Wednesday, November 17, 2010

FCIC Launching Probe into Mortgage Market, whether or not securities are invalid

Add Phil Angelides to the growing list of regulators investigating whether banks committed fraud in the $6.4 trillion mortgage-bond market, the FOX Business Network has learned.


The Financial Crisis Inquiry Commission, which Angelides chairs, has begun investigating whether mortgages packaged into bonds and now held by investors including government agencies like Fannie Mae and Freddie Mac were done so improperly, thus calling into question the legality of trillions of dollars of debt, according to people with direct knowledge of the matter.

The inner workings of the mortgage-backed securities market have come under intense scrutiny in recent months following revelations that big banks may have committed fraud by hiring so-called robo-signers to approve foreclosure applications on tens of thousands of mortgages. At issue: Whether the robo-signers properly approved foreclosures and whether people forced from their homes received due process.
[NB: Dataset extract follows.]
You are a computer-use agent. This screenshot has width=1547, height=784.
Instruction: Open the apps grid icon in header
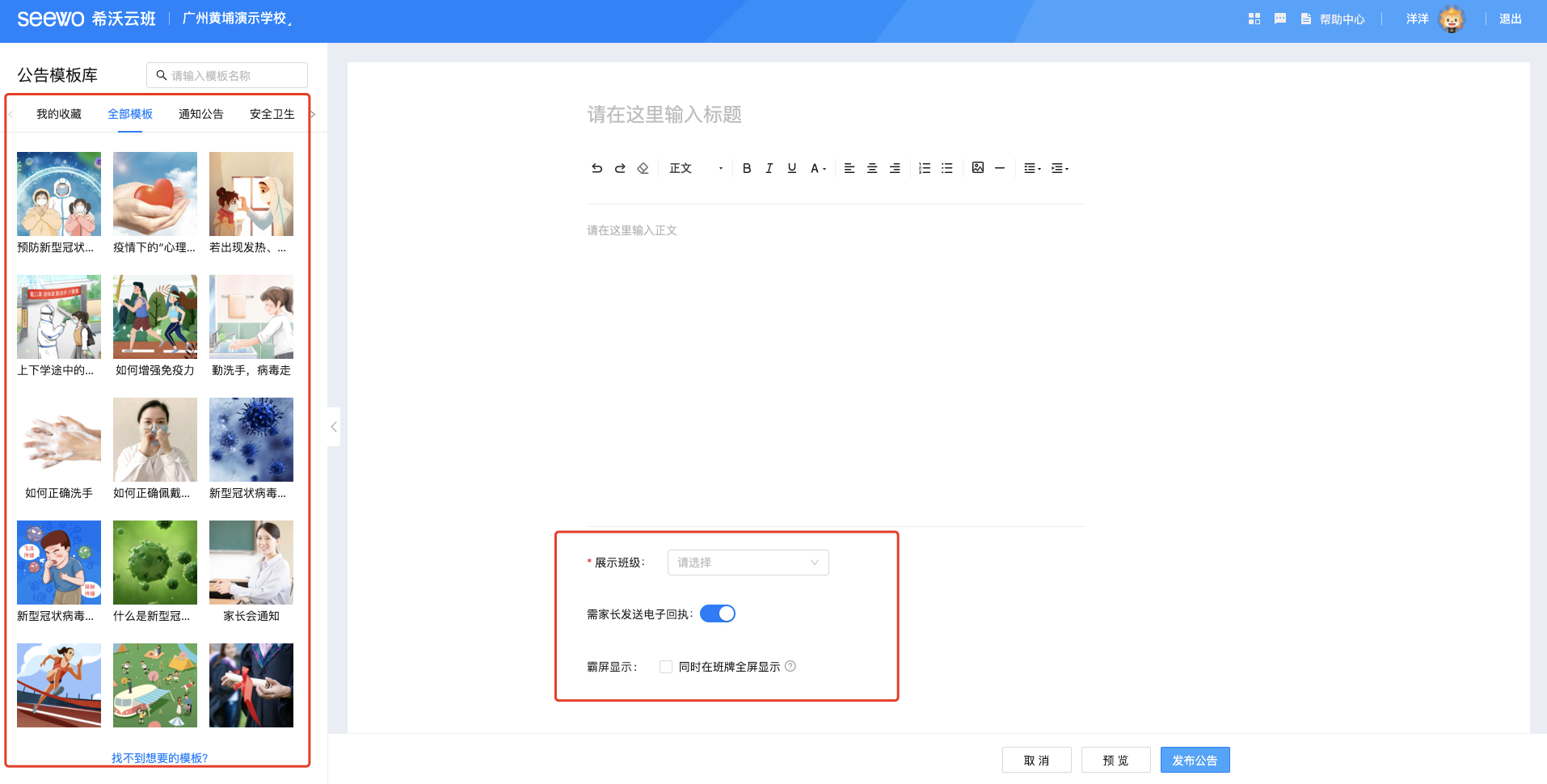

The latest twist in the robo-signer controversy involves whether improper foreclosures and banks failing to follow proper legal procedures will call into question the mortgage bonds themselves. Many of the foreclosed mortgages aren’t held by banks, but have been placed in bonds held by investors. The money thus is returned to an investor holding the bond.

But if the foreclosure has been done by a robo-signer, or if the banks creating the bond did so improperly, as a recent congressional study suggested, then the bonds themselves could be declared illegal. That could pose big problems for the banks that created the mortgages and sold the bonds, like Bank of America (BAC: 11.96 ,-0.14 ,-1.16%) and JPMorgan (JPM: 39.70 ,-0.35 ,-0.87%) because it would allow investors to “put”, or force the banks to buy back, the underlying mortgages.

A spokesman for Angelides had no comment on the matter, but according to one person who had been interviewed by a commission investigator, the thrust of the inquiry involves “whether mortgages were properly securitized.”